Nel libro l’Autrice non omette di sottolineare i problemi dell’Unione sovietica degli anni ’80, allo stesso tempo ciò che emerge è la serenità e l’amore dei russi per il proprio Paese. Questo bellissimo racconto, che è la storia personale vissuta dall’Autrice, è spesso accompagnato dalle citazione dei grandi poeti, letterati, filosofi e artisti russi che sono un patrimonio vissuto da tutto il popolo, personalmente ricordo Giulietto Chiesa raccontare come in Russia era normale portare l’auto dal meccanico è sentirsi citare Pushkin.

Alle bellissime pagine che raccontano la vita quotidiana in Unione Sovietica si accompagnano quelle tristi del suo dissolvimento. Pur non essendo un libro storico-politico c’è una critica non solo per come l’Unione Sovietica è stata liquidata ma anche di denuncia per quello che era divenuta la Russia di quegli anni. Non si troveranno pagine che incensano Gorbacëv e El’cin, al contrario l’Autrice sostiene che entrambi ‘erano preoccupati sopratutto di compiacere gli Stati Uniti‘. Si coglie il dolore personale che ha vissuto Laura Salmon nel vedere scomparire quel mondo che tanto aveva amato. Lo stesso capovolgimento rispetto alle letture ‘mainstream’ si ha nello sguardo che viene rivolto alla Russia contemporanea, se gli anni ’90 sono stati la decadenza oggi c’è una ripresa prima ancora che politica ed economica sociale e culturale: ‘la Russia si è svegliata dal suo lungo e venefico letargo, ha deciso di difendere la propria civiltà, la propria dignità, e di restituire un’alternativa al mondo‘.

Sono affermazione coraggiose in un periodo in cui anche il mondo accademico soffre di un preoccupante conformismo, è quindi molto importante il contributo di Laura Salmon e anche il suo post scriptum, laddove l’Autrice di origine ebraica scrive: ‘non riesco neppure a descrivere il dolore che ho provato nel vedere un nazista, un assassino di ebrei, applaudito con fervore dal Parlamento canadese’. Purtroppo la riscrittura della storia è avvenuta grazie anche alla compiacenza di chi ha dimenticato qual è il ruolo degli intellettuali, vendendosi per un po’ di finta gloria.
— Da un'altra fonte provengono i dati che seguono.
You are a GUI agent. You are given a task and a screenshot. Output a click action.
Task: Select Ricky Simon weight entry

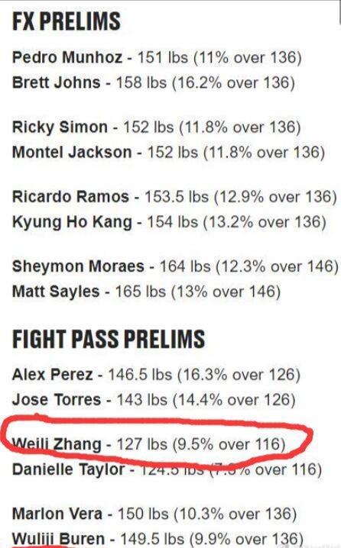pyautogui.click(x=157, y=127)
In conclusione l’Autrice ringrazia i suoi studenti, ragazze e ragazzi che continuano, nonostante il martellamento mass-mediatico, a volere conoscere la Russia, la sua lingua e la sua cultura, è questa la speranza a cui aggrapparci e che ci fa pensare (forse con un eccesso di ottimismo) che gli odiatori seriali sono più un fenomeno televisivo che non sociale.